É tão diferente a cultura africana… clãs, crenças místicas fortíssimas (ainda existentes), etc… conhecendo, mesmo apenas uma pontinha, da verdadeira cultura africana é fácil compreender porque há tanta dificuldade em adoptar o sistema que os colonizadores tentaram implementar e que quando viram que não era fácil abandonaram deixando este continente imerso na confusão… Há diferenças enormes… no sistema tradicional africano, um rei (diferente do monarca europeu) para ser rei tem de cumprir várias condições (está uma trovoada que me encandeia e faz tremer a casa… safa…) e ser apontado por um grupo de sábios variados. O antigo rei tradicional africano governava em conjunto com os conselheiros e também em conjunto com a pessoa que ele respeitava acima de tudo, a sua própria mãe. O novo líder africano, consegue chegar a presidente de um dia para o outro (metaforicamente falando claro) à força através de um golpe militar, mantém-se no poder através de eleições traficadas e cedo se torna um ditador cujo único objectivo é comer o máximo sem respeito pelo povo…

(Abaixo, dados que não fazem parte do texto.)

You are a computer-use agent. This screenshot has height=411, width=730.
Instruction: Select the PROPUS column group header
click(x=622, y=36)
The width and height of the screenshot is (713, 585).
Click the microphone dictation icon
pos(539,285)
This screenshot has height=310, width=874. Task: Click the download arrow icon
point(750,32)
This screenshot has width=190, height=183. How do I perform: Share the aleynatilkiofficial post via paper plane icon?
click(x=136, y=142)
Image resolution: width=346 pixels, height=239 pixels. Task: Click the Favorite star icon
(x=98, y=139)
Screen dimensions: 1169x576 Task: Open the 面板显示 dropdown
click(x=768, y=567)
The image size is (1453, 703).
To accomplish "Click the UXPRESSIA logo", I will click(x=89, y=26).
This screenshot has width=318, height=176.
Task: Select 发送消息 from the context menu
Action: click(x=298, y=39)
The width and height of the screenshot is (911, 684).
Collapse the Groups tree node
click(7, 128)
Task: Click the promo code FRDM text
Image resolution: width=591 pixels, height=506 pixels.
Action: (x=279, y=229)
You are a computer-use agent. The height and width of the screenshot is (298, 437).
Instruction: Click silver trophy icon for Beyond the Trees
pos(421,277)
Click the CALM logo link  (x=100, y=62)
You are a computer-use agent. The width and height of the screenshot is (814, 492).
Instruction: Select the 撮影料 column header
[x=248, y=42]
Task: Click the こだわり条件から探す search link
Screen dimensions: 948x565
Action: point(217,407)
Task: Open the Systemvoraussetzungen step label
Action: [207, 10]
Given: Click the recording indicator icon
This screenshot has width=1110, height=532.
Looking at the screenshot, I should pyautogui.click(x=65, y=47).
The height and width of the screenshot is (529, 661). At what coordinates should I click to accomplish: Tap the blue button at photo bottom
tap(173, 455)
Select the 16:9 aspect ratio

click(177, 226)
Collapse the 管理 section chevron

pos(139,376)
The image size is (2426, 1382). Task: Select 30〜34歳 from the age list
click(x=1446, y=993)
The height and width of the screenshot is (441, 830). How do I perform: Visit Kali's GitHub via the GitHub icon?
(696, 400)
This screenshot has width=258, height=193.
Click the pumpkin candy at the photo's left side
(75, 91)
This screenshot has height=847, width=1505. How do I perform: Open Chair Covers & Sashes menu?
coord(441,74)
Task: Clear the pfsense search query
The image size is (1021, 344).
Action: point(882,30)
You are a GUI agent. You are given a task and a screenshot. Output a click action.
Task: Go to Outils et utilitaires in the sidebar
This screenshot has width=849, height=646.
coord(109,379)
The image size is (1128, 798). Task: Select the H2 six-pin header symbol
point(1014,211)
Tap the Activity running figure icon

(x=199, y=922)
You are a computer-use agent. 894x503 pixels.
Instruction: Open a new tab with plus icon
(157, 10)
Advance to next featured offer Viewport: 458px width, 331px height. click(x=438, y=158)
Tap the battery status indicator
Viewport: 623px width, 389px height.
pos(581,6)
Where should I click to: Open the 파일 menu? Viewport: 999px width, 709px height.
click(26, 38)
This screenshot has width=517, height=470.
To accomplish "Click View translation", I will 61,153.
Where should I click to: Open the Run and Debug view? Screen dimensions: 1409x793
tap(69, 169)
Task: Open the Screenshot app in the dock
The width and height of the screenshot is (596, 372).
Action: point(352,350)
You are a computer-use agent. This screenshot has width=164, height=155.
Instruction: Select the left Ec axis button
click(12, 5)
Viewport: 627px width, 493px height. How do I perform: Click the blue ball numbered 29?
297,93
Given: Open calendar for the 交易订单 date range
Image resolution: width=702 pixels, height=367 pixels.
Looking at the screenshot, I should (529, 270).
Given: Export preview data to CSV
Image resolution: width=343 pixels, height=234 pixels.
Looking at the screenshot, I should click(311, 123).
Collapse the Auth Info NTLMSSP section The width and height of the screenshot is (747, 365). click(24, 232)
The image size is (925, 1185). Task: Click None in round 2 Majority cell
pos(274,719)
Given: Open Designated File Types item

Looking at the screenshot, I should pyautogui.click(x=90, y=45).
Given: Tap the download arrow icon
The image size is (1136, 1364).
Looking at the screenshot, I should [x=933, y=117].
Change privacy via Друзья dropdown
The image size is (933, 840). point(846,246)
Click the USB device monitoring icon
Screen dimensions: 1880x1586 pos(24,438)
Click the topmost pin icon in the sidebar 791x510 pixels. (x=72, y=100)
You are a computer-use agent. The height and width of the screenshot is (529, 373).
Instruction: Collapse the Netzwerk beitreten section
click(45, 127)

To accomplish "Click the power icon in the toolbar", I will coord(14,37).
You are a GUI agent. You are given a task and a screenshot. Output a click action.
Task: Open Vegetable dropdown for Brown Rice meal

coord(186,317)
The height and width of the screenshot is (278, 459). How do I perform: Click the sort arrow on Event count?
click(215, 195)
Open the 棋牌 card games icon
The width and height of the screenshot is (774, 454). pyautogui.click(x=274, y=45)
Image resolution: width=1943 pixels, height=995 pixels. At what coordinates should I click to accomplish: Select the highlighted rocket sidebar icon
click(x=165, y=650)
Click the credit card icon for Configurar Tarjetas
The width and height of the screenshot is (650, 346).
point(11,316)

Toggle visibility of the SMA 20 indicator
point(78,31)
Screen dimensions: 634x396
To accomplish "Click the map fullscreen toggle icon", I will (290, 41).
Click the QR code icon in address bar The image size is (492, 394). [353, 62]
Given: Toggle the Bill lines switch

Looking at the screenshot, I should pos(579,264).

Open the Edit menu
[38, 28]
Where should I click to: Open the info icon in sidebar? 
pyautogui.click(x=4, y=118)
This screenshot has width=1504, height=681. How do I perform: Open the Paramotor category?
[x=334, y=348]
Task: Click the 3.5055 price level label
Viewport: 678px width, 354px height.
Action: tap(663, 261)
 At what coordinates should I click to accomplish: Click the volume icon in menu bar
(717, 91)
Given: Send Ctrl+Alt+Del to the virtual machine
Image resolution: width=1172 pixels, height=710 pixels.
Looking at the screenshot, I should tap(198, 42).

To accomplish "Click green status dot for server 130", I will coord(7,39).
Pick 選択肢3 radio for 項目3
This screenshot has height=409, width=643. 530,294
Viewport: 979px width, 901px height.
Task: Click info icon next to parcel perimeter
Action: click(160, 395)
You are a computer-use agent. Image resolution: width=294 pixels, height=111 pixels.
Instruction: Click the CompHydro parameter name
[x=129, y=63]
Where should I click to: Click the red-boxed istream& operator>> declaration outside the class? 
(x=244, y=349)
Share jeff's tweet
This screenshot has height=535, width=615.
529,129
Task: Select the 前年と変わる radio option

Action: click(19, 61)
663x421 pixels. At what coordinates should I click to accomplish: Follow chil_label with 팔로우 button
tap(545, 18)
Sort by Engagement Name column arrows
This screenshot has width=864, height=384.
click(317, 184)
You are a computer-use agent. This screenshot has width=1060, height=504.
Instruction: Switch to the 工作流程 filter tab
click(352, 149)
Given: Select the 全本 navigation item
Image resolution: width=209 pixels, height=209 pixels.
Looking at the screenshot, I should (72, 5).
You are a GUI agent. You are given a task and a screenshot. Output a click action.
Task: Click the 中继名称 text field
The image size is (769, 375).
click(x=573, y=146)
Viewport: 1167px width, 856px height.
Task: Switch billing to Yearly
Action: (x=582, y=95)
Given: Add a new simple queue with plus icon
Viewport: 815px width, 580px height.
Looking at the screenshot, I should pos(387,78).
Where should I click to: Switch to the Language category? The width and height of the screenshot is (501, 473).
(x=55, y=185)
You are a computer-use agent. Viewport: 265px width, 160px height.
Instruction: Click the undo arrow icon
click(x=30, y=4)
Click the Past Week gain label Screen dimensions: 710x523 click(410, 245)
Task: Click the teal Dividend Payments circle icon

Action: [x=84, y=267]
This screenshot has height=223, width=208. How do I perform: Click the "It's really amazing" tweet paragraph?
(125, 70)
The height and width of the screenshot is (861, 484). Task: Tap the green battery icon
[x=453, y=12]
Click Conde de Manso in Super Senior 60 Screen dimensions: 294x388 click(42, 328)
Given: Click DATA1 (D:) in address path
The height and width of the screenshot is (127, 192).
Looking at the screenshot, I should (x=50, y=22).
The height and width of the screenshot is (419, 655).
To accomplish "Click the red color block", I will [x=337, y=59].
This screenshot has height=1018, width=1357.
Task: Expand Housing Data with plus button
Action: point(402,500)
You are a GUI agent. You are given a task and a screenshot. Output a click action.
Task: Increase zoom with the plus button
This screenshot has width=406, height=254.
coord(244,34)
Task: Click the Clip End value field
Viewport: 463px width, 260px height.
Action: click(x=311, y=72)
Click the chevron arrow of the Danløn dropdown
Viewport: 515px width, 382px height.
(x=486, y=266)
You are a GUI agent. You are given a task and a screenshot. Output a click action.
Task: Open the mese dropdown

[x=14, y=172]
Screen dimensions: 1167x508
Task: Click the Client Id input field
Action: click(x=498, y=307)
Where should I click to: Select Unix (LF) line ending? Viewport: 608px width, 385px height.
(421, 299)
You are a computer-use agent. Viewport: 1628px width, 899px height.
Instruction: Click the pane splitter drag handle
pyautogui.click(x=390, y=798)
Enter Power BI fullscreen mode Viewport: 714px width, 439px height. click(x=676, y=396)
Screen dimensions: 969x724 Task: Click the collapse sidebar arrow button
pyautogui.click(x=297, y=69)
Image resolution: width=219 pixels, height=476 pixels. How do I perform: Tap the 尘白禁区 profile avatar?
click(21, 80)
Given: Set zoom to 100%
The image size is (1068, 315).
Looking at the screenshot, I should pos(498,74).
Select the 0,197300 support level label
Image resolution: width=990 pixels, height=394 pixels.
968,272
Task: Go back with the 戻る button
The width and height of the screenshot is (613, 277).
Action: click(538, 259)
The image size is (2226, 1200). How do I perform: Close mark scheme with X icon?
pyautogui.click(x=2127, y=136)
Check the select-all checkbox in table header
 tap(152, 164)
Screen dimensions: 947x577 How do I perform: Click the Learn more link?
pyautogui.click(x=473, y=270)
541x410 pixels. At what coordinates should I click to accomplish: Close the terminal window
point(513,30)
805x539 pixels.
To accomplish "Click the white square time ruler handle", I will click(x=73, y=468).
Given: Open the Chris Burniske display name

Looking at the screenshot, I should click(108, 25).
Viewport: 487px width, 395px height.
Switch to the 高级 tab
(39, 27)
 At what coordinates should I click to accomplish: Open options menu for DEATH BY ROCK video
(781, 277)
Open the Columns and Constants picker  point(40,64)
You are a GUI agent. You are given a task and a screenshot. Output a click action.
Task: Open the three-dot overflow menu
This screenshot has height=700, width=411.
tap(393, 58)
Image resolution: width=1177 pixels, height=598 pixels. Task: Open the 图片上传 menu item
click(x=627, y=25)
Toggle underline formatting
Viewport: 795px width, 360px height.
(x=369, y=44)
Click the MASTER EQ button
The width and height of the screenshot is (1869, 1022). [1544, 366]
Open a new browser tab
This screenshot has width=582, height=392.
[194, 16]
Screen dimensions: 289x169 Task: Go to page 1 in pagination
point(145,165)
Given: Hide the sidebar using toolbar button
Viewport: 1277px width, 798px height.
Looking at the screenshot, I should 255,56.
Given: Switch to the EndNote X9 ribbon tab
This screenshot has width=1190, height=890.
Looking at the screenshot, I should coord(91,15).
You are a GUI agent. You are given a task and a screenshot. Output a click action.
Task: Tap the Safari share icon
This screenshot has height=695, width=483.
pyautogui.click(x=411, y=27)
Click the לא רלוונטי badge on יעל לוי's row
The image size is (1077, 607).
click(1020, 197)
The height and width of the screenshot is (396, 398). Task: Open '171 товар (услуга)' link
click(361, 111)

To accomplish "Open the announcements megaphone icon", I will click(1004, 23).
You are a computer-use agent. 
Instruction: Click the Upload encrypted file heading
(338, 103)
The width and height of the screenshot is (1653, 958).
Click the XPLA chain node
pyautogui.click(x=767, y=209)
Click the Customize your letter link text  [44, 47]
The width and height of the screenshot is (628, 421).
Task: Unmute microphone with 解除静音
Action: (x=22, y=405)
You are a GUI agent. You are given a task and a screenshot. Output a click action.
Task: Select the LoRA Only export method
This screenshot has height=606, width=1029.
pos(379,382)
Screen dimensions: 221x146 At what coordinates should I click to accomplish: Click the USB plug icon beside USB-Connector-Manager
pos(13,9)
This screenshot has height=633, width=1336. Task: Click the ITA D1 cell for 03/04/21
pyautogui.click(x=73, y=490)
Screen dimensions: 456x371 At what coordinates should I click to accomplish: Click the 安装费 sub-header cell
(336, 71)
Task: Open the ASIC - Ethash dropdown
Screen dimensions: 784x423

Nós introduzimos a democracia, mas não a ensinamos em condições nem demos (porra… os vidros abanam todos… mando cada salto da cama…) tempo suficiente para esta malta maturar a ideia… o resultado tem se visto nas ultimas décadas… Será que era assim tão difícil compreender que esta sociedade assentava em princípios completamente diferentes? Valores e crenças diferentes? E viviam assim há milhões de anos em alegria e paz (fora a ocasional e natural pega com o vizinho por causa de terras…).
Não condeno os pequenos que vieram para África fazer o melhor que podiam para tentar desenvolver esta região. Condeno os estrategas, os que decidiram avançar com uma “civilização” que impunha tudo de novo em vez de encontrar um novo equilibro juntando o melhor de dois mundos… como disse um dia o sábio rei Sobhuza II da swazi: “um piano só toca bem quando são utilizadas as teclas pretas em conjunto com as brancas.”. Enfim… tenho de continuar a amadurecer esta ideia.

Continuando com o tour à verdadeira swazi, o andrews leva me de seguida à Msunduza, um bairro tipo favela (onde os mulungos não se aventuram sem estar acompanhados de alguém local e influente) e mostra-me a casa onde o Samora Machel e o seu amigo mais novo, o Guebuza (actual presidente de Moçambique) estiveram escondidos dos tugas pelas suas ideias revolucionárias.